» YOUR OBJECTIVE
Print exactly the lines from the line with "About Us (164, 18)" to the last line of the data, please, both included.

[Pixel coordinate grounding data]
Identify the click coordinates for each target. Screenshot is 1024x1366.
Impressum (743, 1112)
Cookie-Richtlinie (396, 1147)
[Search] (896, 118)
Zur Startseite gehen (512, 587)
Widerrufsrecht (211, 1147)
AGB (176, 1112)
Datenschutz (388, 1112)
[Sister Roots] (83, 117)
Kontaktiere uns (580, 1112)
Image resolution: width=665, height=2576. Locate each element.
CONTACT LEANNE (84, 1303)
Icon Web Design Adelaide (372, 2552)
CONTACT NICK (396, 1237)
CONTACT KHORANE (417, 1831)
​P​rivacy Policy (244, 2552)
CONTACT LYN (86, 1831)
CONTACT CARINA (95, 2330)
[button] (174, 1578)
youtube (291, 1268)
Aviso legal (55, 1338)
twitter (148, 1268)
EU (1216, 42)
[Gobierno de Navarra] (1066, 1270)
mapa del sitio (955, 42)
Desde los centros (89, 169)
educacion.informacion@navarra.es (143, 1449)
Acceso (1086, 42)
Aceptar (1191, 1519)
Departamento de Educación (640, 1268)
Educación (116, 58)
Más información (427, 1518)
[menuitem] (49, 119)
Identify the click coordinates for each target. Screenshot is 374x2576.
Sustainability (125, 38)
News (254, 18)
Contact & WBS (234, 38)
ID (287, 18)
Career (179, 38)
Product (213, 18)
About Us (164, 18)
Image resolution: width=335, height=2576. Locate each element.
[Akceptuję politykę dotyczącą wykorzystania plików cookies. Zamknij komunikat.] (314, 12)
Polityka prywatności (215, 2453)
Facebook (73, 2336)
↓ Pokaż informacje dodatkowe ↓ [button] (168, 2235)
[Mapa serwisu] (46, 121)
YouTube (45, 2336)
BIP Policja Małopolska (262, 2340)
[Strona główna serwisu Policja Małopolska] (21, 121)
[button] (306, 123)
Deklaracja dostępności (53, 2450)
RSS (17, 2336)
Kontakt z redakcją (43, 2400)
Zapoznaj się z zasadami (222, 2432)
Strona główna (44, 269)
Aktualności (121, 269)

» ANSWER TO THE PROBLEM
About Us (164, 18)
Image resolution: width=335, height=2576. Locate each element.
[Akceptuję politykę dotyczącą wykorzystania plików cookies. Zamknij komunikat.] (314, 12)
Polityka prywatności (215, 2453)
Facebook (73, 2336)
↓ Pokaż informacje dodatkowe ↓ [button] (168, 2235)
[Mapa serwisu] (46, 121)
YouTube (45, 2336)
BIP Policja Małopolska (262, 2340)
[Strona główna serwisu Policja Małopolska] (21, 121)
[button] (306, 123)
Deklaracja dostępności (53, 2450)
RSS (17, 2336)
Kontakt z redakcją (43, 2400)
Zapoznaj się z zasadami (222, 2432)
Strona główna (44, 269)
Aktualności (121, 269)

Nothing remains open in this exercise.